======== Given records

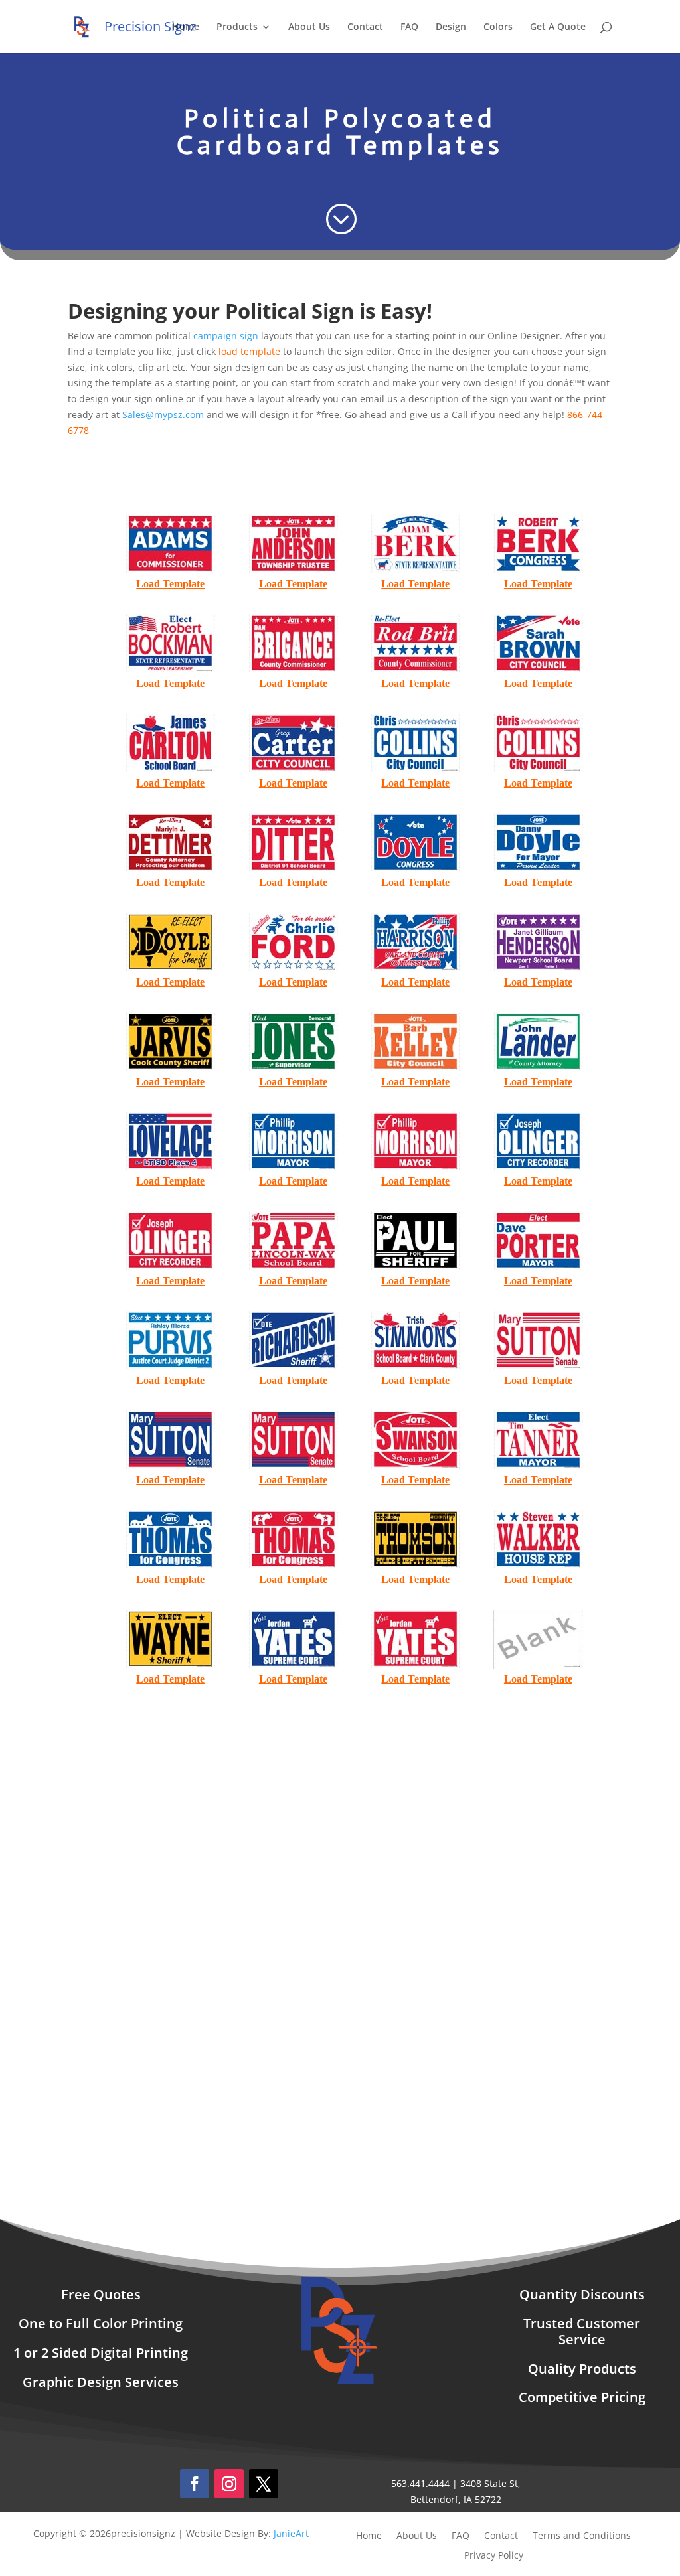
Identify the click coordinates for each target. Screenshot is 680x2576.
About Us (309, 27)
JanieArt (291, 2533)
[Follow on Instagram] (229, 2483)
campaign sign (225, 335)
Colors (498, 27)
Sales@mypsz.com (163, 414)
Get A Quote (558, 27)
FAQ (409, 27)
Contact (365, 27)
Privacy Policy (493, 2556)
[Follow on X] (263, 2483)
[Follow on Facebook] (194, 2483)
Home (185, 27)
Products (237, 27)
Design (451, 27)
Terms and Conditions (582, 2536)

================

In your copy, reproduce the data above exactly and skip every picture.

> _Task answer_:
Identify the click coordinates for each target. Screenshot is 680x2576.
About Us (309, 27)
JanieArt (291, 2533)
[Follow on Instagram] (229, 2483)
campaign sign (225, 335)
Colors (498, 27)
Sales@mypsz.com (163, 414)
Get A Quote (558, 27)
FAQ (409, 27)
Contact (365, 27)
Privacy Policy (493, 2556)
[Follow on X] (263, 2483)
[Follow on Facebook] (194, 2483)
Home (185, 27)
Products (237, 27)
Design (451, 27)
Terms and Conditions (582, 2536)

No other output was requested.